--- Begin SOURCE RECORDS ---

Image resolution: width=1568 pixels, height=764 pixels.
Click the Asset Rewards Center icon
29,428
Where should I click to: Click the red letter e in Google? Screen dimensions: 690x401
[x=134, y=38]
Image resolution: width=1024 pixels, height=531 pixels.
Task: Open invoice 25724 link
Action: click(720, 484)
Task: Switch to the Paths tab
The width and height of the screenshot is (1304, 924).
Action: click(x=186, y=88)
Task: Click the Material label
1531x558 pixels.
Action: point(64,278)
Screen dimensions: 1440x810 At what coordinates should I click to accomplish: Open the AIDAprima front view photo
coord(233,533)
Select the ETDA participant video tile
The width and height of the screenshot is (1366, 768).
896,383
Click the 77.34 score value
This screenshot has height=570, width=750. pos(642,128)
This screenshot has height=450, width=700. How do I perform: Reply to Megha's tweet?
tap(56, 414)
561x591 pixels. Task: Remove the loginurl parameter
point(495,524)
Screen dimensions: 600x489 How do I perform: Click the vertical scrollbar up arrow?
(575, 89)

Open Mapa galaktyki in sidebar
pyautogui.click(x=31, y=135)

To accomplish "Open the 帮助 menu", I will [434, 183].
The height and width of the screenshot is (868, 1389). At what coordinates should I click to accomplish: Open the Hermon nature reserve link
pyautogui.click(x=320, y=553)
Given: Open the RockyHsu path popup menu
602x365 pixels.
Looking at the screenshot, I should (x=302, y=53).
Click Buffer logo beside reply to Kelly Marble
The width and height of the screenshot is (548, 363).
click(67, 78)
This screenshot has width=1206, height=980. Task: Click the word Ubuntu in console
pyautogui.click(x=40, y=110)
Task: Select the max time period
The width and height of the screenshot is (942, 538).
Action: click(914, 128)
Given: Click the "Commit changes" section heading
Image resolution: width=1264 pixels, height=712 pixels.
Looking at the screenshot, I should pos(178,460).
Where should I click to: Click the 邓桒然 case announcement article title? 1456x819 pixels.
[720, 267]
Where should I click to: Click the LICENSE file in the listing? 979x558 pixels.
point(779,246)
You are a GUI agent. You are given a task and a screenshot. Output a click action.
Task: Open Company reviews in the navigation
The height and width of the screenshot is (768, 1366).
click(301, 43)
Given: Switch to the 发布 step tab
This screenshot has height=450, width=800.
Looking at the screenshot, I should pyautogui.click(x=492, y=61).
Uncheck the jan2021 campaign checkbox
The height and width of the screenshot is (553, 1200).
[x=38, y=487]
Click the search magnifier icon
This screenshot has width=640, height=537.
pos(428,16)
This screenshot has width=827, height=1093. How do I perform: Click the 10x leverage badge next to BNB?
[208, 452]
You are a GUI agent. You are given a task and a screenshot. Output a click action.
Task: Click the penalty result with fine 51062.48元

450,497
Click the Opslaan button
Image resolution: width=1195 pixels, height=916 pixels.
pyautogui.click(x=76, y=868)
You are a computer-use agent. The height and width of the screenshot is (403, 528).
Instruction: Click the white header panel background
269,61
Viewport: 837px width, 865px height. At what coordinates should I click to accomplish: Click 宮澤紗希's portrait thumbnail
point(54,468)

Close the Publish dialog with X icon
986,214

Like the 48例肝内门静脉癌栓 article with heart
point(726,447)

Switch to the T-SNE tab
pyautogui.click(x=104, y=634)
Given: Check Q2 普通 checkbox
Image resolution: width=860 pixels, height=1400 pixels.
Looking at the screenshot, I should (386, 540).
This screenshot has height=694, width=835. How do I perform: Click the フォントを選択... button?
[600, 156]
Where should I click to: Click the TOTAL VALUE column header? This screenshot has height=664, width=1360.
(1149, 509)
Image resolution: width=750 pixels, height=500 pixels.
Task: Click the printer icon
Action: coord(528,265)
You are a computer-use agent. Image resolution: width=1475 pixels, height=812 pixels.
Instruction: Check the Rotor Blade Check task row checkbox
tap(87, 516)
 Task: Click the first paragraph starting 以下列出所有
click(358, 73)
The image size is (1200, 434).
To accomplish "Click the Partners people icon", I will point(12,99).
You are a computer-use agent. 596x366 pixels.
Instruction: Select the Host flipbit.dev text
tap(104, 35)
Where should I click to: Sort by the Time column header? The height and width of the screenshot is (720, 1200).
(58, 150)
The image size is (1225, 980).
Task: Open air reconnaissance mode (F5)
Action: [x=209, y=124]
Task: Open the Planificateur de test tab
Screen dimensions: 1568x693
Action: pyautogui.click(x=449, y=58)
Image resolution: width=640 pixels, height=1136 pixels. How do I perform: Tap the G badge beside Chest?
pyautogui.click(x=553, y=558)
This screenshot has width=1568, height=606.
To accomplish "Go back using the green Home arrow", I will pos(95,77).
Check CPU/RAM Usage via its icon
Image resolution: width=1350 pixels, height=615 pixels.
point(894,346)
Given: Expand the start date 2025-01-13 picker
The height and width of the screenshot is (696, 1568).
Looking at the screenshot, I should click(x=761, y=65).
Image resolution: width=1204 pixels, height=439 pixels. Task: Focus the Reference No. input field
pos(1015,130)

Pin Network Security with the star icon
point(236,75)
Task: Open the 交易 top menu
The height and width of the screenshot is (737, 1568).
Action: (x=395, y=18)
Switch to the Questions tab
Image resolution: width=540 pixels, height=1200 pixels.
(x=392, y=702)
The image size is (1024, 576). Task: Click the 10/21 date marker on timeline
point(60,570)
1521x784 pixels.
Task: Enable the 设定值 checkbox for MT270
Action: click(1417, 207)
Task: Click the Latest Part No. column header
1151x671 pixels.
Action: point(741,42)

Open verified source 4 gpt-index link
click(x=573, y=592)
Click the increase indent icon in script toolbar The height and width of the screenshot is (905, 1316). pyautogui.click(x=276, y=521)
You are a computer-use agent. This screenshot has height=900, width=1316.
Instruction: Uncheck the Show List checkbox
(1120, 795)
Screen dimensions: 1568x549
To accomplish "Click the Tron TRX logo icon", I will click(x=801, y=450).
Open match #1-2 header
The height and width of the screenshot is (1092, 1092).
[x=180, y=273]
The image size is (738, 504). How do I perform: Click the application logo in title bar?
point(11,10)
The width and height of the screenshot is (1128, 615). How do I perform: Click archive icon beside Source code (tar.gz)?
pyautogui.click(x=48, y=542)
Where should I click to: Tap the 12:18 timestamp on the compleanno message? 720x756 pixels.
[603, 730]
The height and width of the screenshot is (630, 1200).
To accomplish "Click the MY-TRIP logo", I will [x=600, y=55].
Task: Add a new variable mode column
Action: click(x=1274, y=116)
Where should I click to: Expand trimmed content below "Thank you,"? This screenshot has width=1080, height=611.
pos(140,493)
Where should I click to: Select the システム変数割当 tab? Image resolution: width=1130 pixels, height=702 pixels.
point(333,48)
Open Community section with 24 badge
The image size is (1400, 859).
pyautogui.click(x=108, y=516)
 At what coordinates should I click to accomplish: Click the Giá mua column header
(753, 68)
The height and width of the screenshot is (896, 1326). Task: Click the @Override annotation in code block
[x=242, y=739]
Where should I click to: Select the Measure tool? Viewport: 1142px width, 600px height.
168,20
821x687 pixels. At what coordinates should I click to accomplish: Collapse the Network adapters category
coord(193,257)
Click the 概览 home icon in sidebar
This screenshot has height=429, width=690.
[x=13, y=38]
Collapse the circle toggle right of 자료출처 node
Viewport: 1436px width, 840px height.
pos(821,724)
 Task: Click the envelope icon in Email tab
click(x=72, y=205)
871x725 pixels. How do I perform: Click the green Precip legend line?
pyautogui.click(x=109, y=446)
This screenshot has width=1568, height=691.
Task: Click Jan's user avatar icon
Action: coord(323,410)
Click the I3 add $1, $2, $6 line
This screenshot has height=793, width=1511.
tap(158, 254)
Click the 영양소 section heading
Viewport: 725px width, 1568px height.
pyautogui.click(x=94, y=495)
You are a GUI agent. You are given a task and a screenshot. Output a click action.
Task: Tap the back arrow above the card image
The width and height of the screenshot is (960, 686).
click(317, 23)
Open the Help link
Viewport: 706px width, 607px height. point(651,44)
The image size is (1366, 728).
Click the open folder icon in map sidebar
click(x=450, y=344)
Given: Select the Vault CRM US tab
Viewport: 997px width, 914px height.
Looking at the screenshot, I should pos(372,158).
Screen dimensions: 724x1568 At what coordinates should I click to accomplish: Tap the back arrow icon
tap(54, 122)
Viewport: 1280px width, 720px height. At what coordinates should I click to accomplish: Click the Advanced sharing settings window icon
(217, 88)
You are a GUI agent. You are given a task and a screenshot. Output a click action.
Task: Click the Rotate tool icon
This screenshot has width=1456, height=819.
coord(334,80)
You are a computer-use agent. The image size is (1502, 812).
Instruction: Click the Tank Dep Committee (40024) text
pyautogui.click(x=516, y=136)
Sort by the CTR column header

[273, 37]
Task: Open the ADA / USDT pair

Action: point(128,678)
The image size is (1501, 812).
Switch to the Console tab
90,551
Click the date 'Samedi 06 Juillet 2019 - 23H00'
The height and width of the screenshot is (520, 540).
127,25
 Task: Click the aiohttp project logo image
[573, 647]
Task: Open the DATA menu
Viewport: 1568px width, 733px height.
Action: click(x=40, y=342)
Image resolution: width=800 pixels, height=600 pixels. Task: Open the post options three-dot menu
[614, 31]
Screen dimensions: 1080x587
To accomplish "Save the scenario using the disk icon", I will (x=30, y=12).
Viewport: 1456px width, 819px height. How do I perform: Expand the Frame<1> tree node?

--- End SOURCE RECORDS ---

JOB:
Transcribe the rows above verbatim, from the first row down to the line containing "Action: point(64,278)", with both ends included.

RESPONSE:
Image resolution: width=1568 pixels, height=764 pixels.
Click the Asset Rewards Center icon
29,428
Where should I click to: Click the red letter e in Google? Screen dimensions: 690x401
[x=134, y=38]
Image resolution: width=1024 pixels, height=531 pixels.
Task: Open invoice 25724 link
Action: click(720, 484)
Task: Switch to the Paths tab
The width and height of the screenshot is (1304, 924).
Action: click(x=186, y=88)
Task: Click the Material label
1531x558 pixels.
Action: point(64,278)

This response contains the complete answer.